Embora os 14 países que participavam até domingo haviam se coordenado de forma individual, o chamado formal do governo da Malásia acrescentou agora 11 novas nações para enfrentar o imenso desafio e, ao mesmo tempo, responder às fortes críticas que Kuala Lumpur tem recebido, em particular da China – de onde eram 153 passageiros – por fornecer informações contraditórias e realizar os esforços de resgate com lentidão. A relutância em compartilhar informações consideradas sensíveis pode ter desacelerado a cooperação, especialmente entre China e Malásia.

“A reunião foi para sabermos o que está acontecendo exatamente e que tipo de ajuda precisam. Foi para dizer: ‘Por favor, mobilizem todos os seus recursos’”, disse T.S. Tirumurti, alto comissário da Índia na Malásia, segundo a Reuters.

A iniciativa diplomática poderia dar um forte impulso para resolver um dos maiores mistérios da história da aviação civil se os vários governos decidirem compartilhar dados militares – caso os tenham – sobre a possível rota e o destino do voo MH370. Isso permitiria preencher o vazio deixado pelo fracasso dos países do sudeste asiático em trabalhar como um bloco em caso de crise.

- _PROBLEMAS E TAREFAS_
**1.** Quantas novas nações o chamado formal do governo da Malásia acrescentou às buscas, segundo o texto sobre o voo MH370?
**2.** Retome o texto sobre a busca pelo voo MH370 e continue-o logo após a última frase.
A listagem não tem nenhum papel aqui.

- _INFORMAÇÕES FORNECIDAS_
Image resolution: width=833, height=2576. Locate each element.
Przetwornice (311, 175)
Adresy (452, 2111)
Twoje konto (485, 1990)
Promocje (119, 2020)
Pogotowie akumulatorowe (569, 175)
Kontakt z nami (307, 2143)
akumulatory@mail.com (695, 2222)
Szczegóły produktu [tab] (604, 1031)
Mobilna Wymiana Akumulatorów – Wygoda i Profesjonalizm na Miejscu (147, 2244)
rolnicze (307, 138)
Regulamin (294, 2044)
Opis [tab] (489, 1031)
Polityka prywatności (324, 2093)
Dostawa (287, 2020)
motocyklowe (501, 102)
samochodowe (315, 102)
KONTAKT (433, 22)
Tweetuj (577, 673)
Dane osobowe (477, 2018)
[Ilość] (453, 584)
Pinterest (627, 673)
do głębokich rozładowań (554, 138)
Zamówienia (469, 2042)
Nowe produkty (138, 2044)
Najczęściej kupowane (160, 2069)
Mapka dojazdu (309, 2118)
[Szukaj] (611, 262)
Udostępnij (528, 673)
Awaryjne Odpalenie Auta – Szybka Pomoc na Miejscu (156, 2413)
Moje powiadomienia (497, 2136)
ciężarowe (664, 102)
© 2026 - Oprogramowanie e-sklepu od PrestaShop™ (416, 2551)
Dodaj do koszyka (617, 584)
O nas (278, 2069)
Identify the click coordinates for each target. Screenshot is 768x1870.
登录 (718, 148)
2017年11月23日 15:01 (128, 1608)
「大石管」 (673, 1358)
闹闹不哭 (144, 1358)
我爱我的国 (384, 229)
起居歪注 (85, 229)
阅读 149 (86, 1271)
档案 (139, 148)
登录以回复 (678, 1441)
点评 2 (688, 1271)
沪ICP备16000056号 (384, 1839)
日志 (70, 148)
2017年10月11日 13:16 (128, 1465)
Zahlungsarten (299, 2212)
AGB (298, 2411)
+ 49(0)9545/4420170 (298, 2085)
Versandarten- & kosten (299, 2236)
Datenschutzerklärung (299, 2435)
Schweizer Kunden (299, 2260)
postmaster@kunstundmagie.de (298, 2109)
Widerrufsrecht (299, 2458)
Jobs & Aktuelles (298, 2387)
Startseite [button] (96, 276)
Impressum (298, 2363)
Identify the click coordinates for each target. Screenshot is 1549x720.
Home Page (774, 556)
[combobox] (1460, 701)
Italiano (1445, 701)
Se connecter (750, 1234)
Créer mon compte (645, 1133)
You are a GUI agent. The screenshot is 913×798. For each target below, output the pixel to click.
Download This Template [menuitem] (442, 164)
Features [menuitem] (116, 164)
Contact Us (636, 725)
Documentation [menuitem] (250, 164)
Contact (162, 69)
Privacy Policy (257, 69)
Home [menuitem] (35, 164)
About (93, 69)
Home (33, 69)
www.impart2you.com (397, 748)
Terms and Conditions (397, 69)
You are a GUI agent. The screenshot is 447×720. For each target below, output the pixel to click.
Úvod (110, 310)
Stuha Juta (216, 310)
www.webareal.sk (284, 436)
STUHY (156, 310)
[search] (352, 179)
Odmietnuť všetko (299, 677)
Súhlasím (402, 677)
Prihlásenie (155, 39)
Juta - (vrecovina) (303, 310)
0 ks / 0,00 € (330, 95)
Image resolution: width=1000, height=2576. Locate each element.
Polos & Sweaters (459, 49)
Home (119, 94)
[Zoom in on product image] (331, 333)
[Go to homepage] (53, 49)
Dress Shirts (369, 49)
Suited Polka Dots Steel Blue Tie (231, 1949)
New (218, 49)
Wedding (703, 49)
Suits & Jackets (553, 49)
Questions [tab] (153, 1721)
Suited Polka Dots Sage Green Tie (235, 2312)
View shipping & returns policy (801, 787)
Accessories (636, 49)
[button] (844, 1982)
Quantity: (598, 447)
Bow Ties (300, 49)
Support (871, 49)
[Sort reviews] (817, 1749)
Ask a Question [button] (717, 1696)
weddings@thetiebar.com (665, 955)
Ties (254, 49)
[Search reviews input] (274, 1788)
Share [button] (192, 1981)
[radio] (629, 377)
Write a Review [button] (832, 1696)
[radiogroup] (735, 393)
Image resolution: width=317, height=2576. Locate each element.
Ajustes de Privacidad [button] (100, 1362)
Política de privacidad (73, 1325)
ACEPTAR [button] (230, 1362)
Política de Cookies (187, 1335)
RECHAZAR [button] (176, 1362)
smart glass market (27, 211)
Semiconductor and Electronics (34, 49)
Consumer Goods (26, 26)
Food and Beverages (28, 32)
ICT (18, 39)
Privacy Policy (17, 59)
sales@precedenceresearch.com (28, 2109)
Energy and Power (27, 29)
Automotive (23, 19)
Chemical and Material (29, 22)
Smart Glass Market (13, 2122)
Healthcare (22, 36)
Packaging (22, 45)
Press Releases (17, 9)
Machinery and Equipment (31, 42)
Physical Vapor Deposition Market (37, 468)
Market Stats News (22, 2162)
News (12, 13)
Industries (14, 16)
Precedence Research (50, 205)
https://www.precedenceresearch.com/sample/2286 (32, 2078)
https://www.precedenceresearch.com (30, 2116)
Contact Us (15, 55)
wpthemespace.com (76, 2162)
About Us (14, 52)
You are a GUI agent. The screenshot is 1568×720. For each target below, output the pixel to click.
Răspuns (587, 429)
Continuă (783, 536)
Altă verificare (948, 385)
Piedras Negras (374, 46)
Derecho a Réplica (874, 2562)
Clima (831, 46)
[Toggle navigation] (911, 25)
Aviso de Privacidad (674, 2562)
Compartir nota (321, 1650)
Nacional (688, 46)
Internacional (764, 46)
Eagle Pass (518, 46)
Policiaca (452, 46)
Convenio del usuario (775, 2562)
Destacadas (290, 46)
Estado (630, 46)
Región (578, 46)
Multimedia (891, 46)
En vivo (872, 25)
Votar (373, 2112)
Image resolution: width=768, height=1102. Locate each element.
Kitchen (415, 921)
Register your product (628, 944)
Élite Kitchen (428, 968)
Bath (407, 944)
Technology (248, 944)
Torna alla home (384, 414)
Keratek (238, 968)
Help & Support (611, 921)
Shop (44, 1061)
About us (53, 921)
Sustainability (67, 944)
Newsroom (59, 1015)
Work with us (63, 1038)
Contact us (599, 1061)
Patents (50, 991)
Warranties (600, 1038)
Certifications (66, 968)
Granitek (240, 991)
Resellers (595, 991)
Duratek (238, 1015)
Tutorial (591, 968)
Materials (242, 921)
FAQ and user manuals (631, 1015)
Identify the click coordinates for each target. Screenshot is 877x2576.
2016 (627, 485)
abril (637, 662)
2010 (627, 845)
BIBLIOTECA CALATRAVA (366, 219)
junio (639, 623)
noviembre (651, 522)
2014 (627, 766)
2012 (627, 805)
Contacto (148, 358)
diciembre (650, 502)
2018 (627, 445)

- _RESPOSTAS DAS TAREFAS_
**1.** Onze novas nações.

**2.**
Autoridades malaias acreditam que alguém dentro do avião desligou os sistemas de comunicação

As autoridades malaias acreditam que alguém dentro do avião desconectou os sistemas de comunicação e que o Boeing 777-200 deu meia volta quando estava sobre o mar do sul da China, desviou para oeste, cruzou novamente a península da Malásia e avançou sobre o estreito de Malaca. De lá, poderia ter ido vários milhares de quilômetros a noroeste, até os confins do Himalaia, ou voar em direção sudoeste, entrando no oceano Índico sul e voar até ficar sem combustível e cair no mar. A gama de possíveis rotas, que inclui partes da China, Paquistão, Índia ou Indonésia, atravessa algumas das regiões com o maior arsenal de defesa do mundo. O primeiro-ministro da Austrália, Tony Abbott, garantiu nesta segunda-feira que a Austrália aceitou o pedido da Malásia para assumir as operações no “vetor sul” da área de busca. Abbott ofereceu meios adicionais aos dois aviões de vigilância marítima Orion já mobilizados.

O fato de que os radares militares da Malásia detectaram o avião, mas não tiveram, aparentemente, nenhum movimento para interceptá-lo é surpreendente e pode indicar as falhas existentes no sistema de vigilância aérea global e as limitações de alguns radares militares.

Apesar de os sistemas de comunicação terem sido desligados, a aeronave continuou trocando periodicamente sinais com os satélites, o que sugere que pôde continuar voando até sete horas e meia após a decolagem. O avião, que deixou Kuala Lumpur com destino a Pequim – um voo de seis horas e meia – tinha combustível para cerca de oito horas.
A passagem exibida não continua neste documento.